::: RECORD EXCERPTS :::

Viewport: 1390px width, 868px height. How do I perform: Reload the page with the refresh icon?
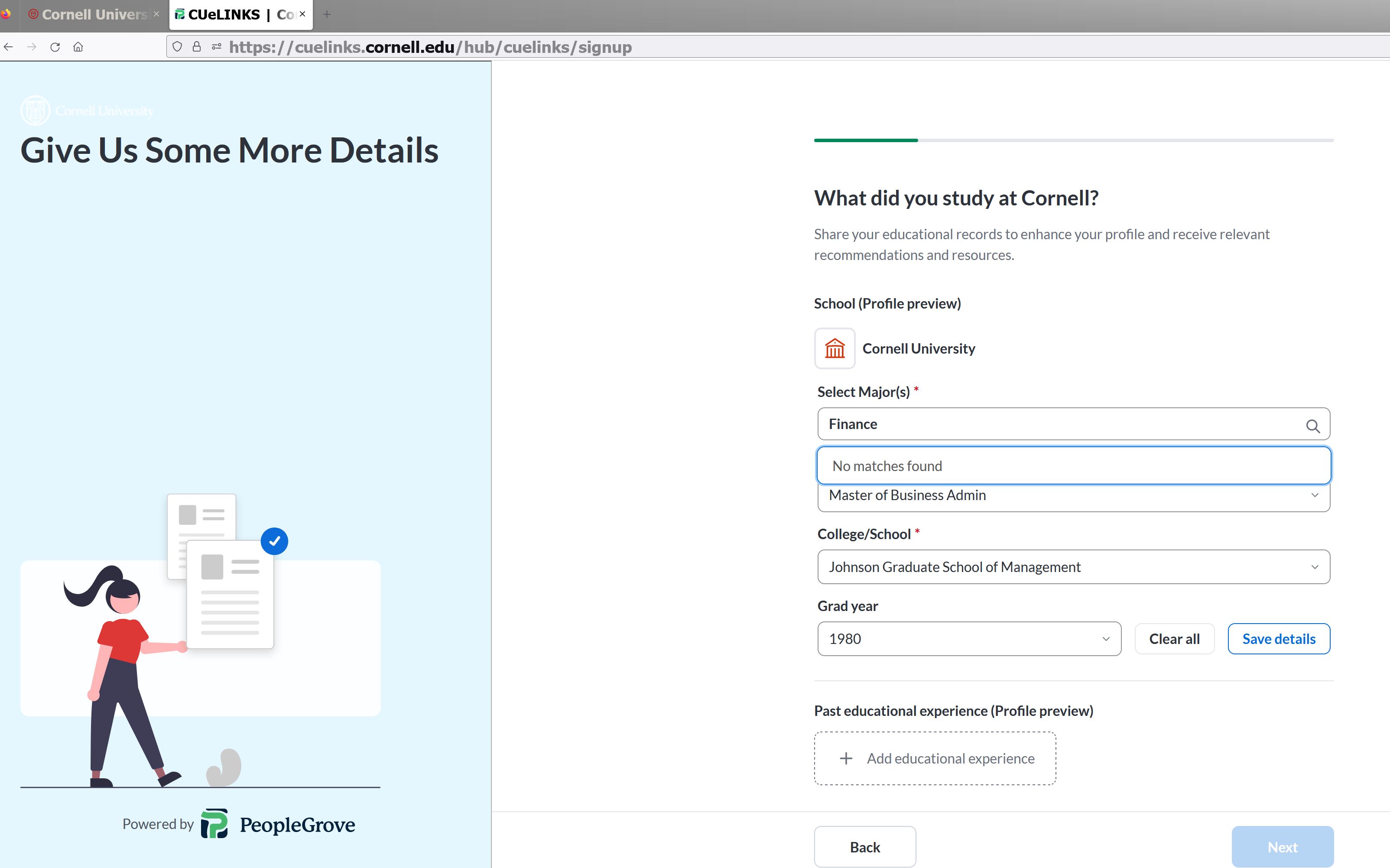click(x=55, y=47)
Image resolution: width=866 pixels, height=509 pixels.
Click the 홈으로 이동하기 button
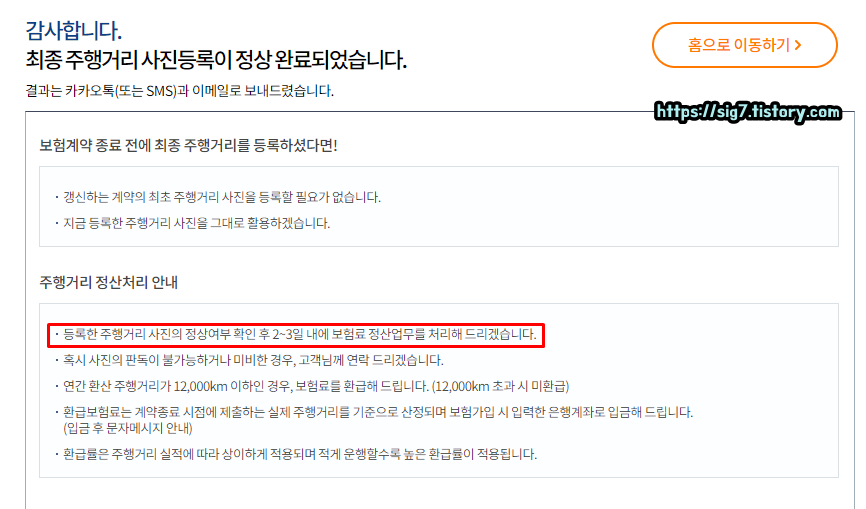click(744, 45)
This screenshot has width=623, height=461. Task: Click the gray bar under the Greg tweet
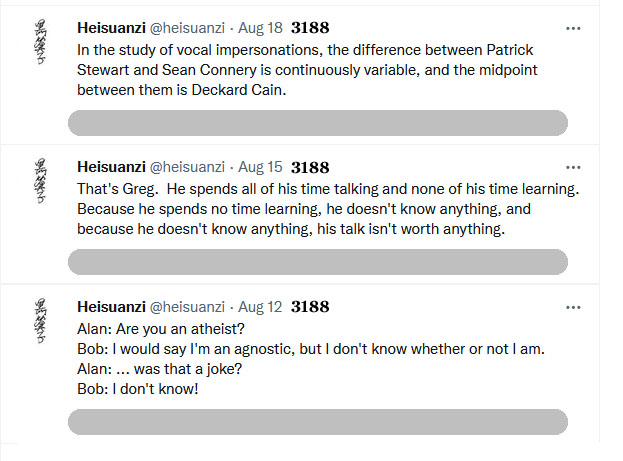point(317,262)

:::

**GOAL:** Put every line of the listing above into a JSON list of strings, one string per line, with blank lines and pictures omitted.

**OUTPUT FOR THIS EXERCISE:**
[
  "Viewport: 1390px width, 868px height. How do I perform: Reload the page with the refresh icon?",
  "click(x=55, y=47)",
  "Image resolution: width=866 pixels, height=509 pixels.",
  "Click the 홈으로 이동하기 button",
  "click(744, 45)",
  "This screenshot has width=623, height=461. Task: Click the gray bar under the Greg tweet",
  "point(317,262)"
]